一人で飲んでいるのも悪いから冷蔵庫から勝手に材料を取り出して、追加でおつまみを作ることにした。

そう言えば聞こえはいいけれど、ただ単に間が持たなかっただけだ。たくさんあった玉ねぎを取り出して、それを輪切りにして、フライパンで焼き出したところで、川原が戻ってきた。

「遅かったね、あれ?」

川原はTシャツにジャージと言うラフな格好にバスタオルを肩からかけている。髪が濡れていた。その髪を川原は無造作にタオルで拭きながら、そのままキッチンに入ってきた。

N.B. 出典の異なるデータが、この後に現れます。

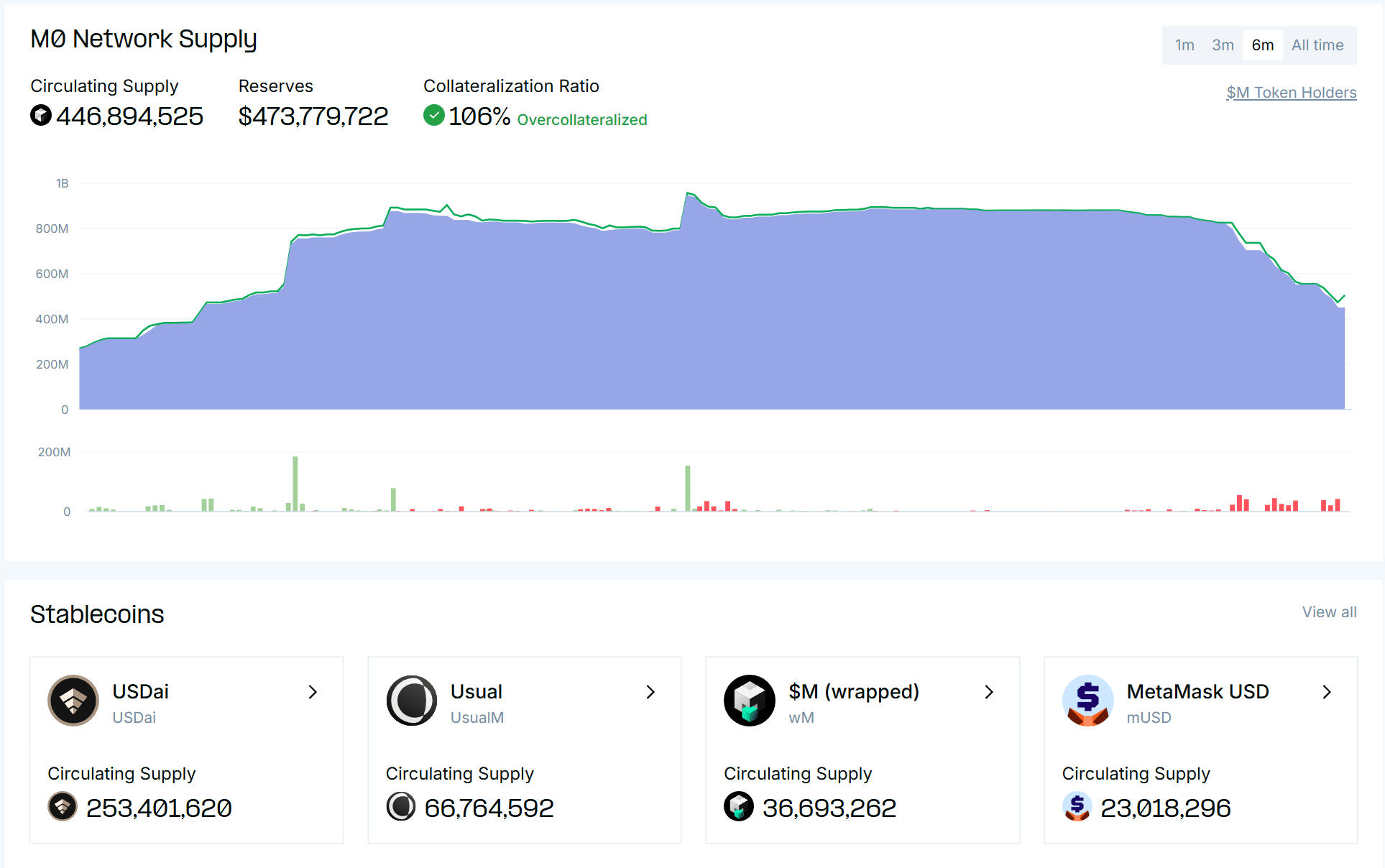
Task: Expand MetaMask USD chevron arrow
Action: pyautogui.click(x=1327, y=692)
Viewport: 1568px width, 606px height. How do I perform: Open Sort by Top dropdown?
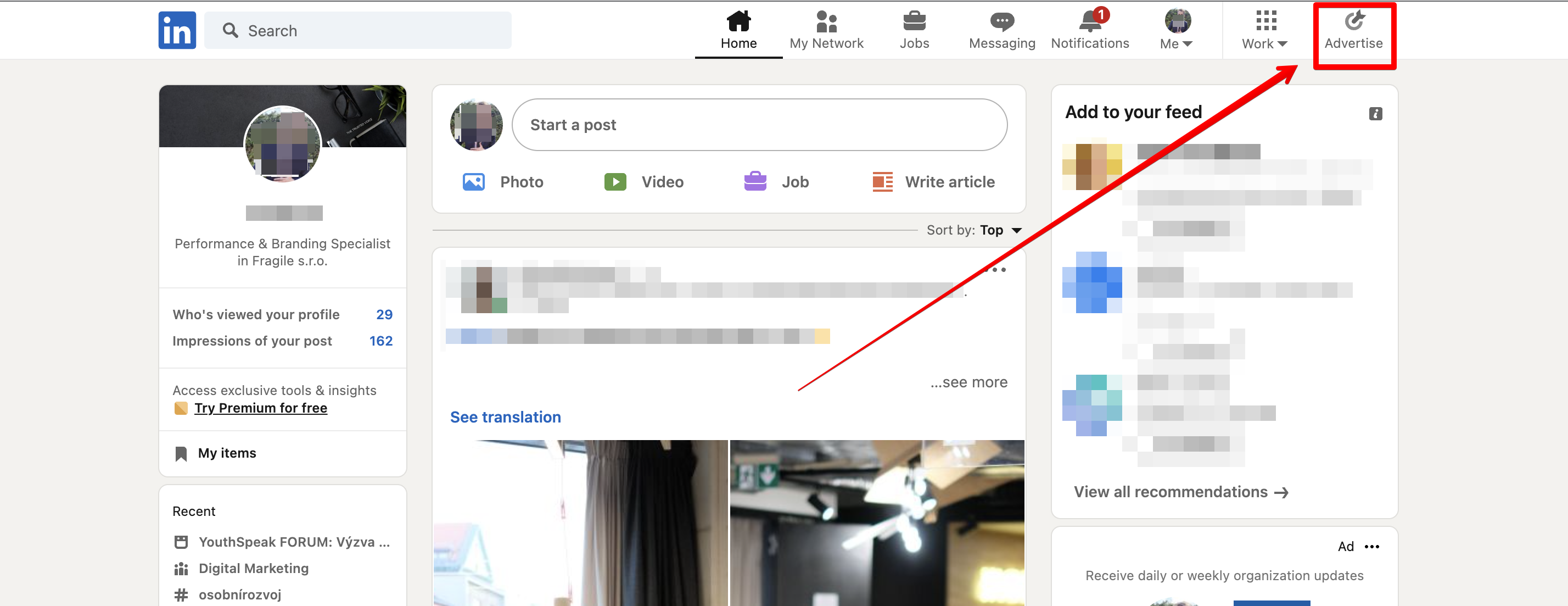click(1000, 230)
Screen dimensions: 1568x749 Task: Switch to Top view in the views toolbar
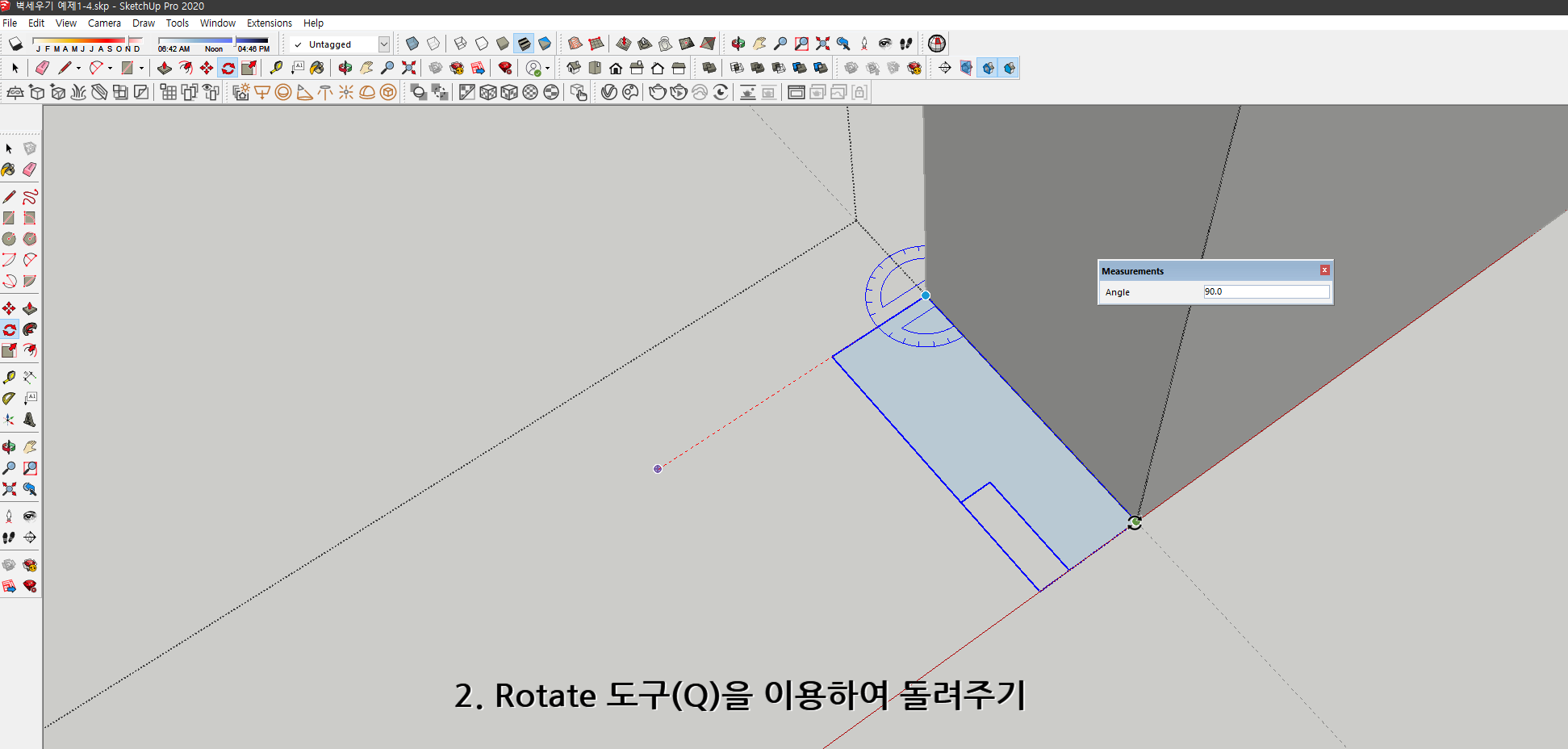595,68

シャワー浴びたんだ、と驚く。だからこんなに時間がかかったのかと思って気が抜けた。

思わず反応が遅れてしまった隙に、川原はまた私の近くにやって来た。

「え、いい匂い。何それ?」

「玉ねぎ」

うまそう、そう言ってまた私のすぐ後ろからフライパンを覗き込んだ。


隣からお風呂上がりの匂いがする。

温まったせいか、顔が赤く蒸気している。


こんなにラフな格好だったり、お風呂上がりの濡れた髪だったり、普段見ない姿を見てしまっていることに、少なからず動揺する。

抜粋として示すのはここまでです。